MANU/ID/1064/2021

IN THE ITAT, NEW DELHI BENCH, NEW DELHI

I.T.A. No. 5370/DEL/2017

Assessment Year: 2011-2012

Decided On: 03.11.2021

Appellants: Ideal Institute of Technology Society Vs. Respondent: JCIT, Range-2, Ghaziabad

Hon'ble Judges/Coram:
Anil Chaturvedi, Member (A) and Suchitra Kamble

ORDER

Suchitra Kamble, Member (J)

1. This appeal is filed by the assessee against order dated 12/05/2017 passed by CIT(A)-Ghaziabad for assessment year 2011-12.

2. The grounds of appeal are as under:-

"1. That the learned CIT(A) has erred in confirming the findings of the learned AO and has failed to appreciate that the income of the educational institution is not to be included in the total income of the assessee society.

2. That the learned CIT(A) has further erred in failing to appreciate that the only source of income of assessee society is receipt by imparting education and for such students it has to necessarily under law, maintain a hostel and provide such facilities and such an activity is not an independent activity and as such any excess of receipt over expenditure for providing hostel facility but is only an integral part of activity of providing education is also part of education and is not an independent source of an income.

3. That the learned CIT(A) has further failed to appreciate that the assessee institution came into existence in the AY 1998-99 and till the AY 2009-10 such an income was not included in the total income of the assessee, it being integral part of the total income of the society running an educational institution.

4. That the learned CIT(A) has failed to appreciate that the AO has grossly erred in holding that the assessee had not produced the books of accounts despite the fact they were duly produced before him on 20.02.2014 and 04.03.2014, as is evident from the submissions made and is on record.

5. The learned CIT(A) has further failed to appreciate that despite the remand made by him to the AO, the AO had failed to provide any opportunity (before submitting the report) and CIT(A) has also erred in not considering such books of accounts which were also produced before him on 20/08/2015.

5.1 That the learned CIT(A) has failed to appreciate that the assessee by way of abundant precaution and to comply with the requirement of section 11 of the Act had maintained separate books of accounts of the hostel activity despite the fact that such hostel activity was incidental to attain the object of the society i.e. to run educational institution.

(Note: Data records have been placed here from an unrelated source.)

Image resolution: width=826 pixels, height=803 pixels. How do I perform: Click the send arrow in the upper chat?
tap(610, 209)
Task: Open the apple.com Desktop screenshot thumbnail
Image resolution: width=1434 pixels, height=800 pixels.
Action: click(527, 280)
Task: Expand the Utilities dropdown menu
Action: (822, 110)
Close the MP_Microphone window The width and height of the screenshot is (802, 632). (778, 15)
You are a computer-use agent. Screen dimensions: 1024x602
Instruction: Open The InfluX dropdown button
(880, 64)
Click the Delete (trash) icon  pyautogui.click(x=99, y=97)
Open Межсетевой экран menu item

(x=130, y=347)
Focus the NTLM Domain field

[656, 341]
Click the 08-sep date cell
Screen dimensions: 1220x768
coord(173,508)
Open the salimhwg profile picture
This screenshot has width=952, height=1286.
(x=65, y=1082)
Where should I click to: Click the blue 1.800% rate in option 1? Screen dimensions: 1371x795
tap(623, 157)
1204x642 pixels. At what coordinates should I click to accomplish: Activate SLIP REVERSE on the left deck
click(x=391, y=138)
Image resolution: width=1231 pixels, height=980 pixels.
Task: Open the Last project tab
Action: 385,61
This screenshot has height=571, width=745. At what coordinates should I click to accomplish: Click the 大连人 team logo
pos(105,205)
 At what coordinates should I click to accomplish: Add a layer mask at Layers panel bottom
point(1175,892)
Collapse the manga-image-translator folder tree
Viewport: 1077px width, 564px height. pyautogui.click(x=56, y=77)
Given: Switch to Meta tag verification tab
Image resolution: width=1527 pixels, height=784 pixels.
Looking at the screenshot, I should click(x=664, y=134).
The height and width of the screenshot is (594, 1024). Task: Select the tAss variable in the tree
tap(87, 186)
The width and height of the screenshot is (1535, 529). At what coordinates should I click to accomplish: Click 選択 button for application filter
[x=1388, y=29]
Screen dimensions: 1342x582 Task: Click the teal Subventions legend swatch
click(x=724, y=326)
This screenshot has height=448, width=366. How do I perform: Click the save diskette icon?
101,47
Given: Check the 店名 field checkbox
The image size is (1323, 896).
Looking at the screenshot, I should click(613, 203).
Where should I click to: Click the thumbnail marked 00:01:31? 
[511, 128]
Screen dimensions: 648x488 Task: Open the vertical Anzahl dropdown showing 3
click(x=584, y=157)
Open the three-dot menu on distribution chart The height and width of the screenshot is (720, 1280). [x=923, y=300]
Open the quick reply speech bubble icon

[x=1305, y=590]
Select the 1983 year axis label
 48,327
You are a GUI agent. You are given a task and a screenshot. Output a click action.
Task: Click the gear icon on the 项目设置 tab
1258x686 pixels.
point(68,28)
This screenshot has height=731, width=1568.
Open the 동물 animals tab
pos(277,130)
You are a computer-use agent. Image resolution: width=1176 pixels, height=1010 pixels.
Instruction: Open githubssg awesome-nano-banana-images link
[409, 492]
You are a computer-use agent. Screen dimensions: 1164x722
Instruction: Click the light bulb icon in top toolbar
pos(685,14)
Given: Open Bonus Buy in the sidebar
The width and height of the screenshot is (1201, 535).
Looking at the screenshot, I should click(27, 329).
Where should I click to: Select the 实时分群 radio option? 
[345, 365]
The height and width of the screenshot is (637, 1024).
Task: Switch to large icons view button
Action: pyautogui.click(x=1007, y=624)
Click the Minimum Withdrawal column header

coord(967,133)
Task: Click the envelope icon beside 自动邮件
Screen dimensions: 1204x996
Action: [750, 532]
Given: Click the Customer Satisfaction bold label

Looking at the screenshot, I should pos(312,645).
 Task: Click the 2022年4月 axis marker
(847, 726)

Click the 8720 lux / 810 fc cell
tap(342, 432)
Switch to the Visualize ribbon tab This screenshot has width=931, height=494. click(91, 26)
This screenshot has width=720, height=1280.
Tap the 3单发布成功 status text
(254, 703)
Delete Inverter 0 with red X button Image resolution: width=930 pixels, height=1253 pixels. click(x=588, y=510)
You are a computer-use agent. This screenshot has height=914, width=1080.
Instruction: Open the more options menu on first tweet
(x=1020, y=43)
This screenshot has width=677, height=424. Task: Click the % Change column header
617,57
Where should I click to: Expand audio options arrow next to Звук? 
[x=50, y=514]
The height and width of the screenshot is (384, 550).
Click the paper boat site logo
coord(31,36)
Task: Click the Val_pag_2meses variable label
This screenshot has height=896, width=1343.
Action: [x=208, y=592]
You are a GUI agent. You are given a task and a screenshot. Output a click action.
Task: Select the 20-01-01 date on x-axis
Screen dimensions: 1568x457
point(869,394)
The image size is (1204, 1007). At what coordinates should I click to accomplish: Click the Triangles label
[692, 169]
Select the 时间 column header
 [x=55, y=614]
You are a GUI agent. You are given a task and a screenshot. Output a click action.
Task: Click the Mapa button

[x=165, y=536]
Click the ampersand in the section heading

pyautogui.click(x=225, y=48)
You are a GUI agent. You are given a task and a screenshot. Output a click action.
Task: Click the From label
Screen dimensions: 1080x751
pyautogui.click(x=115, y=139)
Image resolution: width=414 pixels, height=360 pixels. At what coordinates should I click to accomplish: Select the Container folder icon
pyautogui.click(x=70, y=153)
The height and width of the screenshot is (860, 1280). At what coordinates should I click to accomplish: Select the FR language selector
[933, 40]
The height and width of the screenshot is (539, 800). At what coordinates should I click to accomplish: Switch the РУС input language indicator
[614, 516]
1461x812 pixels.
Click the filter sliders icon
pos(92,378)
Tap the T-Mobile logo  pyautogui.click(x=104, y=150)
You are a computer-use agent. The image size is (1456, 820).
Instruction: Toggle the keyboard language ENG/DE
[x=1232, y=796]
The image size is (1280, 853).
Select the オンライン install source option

6. That the learned CIT(A) has further failed to appreciate that the excess of income over expenditure in respect of hostel activity aggregated to Rs. 1,64,884/- only and as such in the alternative the income computed by the AO and sustained by the CIT(A) is entirely erroneous both on facts and in law.

7. The learned CIT(A) has further erred in failing to comprehend that excess of income over expenditure was of Rs. 1,64,884/- which was not only supported by the books of accounts but were also supported by the vouchers which were provided before the AO.

8. That the learned CIT(A) has further failed to appreciate that the assessee had not debited any depreciation in the income and expenditure account on account of depreciation of the hostel block.

9. That in any case and without prejudice the determination of income by the AO of the hostel at Rs. 93,00,088/- is based on no material and is highly arbitrary.

10. That the finding of the learned CIT(A) in para 7.2.1 in the order impugned "thus AO is directed to disallow depreciation after taking into account already disallowed Rs. 73,01,748/- while computing income of Rs. 93,00,088/- resulting in only balance amount of Rs. 2,53,09,707/- separately" is apparently erroneous.

11. That the learned CIT(A) has further erred in failing to appreciate that the assessee cannot be said to have claim double deduction and otherwise too the depreciation is allowable to it as provided u/s. 32(ii) of the Act as has been held by the Hon'ble High Court of Delhi in the case of DIT Vs. Vishwa Jagriti Mission reported in MANU/DE/1487/2012 : 262 CTR ........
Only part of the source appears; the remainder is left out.